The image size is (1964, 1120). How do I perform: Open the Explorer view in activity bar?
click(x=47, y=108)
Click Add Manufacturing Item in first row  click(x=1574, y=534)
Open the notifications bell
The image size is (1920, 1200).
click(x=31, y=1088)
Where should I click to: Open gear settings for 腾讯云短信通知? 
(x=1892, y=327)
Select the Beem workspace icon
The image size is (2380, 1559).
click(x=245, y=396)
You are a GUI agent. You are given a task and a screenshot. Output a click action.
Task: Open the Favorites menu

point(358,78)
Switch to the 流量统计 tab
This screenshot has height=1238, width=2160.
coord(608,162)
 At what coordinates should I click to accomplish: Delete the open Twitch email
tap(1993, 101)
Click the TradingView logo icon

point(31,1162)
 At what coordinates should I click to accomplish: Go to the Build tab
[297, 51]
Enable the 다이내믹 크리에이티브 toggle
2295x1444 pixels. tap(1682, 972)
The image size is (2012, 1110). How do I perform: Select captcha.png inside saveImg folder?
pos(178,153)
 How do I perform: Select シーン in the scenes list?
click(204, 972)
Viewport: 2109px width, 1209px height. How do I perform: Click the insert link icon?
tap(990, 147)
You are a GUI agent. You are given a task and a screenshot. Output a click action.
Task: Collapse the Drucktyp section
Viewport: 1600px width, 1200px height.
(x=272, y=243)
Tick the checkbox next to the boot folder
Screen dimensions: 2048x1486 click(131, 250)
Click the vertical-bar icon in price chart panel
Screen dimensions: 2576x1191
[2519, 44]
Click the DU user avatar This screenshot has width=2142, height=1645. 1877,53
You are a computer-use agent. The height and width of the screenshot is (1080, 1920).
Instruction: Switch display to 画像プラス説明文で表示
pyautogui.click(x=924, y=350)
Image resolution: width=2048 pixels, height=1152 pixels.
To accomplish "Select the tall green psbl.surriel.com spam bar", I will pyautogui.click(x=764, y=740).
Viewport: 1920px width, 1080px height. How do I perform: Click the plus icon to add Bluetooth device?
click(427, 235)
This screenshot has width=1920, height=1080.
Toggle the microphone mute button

+++

ABOUT THIS TASK>
Copy the records above exactly, beginning at the line that contains "Click the DU" and stopping after the line that contains "Image resolution: width=2048".

RESPONSE FOR THIS EXERCISE>
Click the DU user avatar This screenshot has width=2142, height=1645. 1877,53
You are a computer-use agent. The height and width of the screenshot is (1080, 1920).
Instruction: Switch display to 画像プラス説明文で表示
pyautogui.click(x=924, y=350)
Image resolution: width=2048 pixels, height=1152 pixels.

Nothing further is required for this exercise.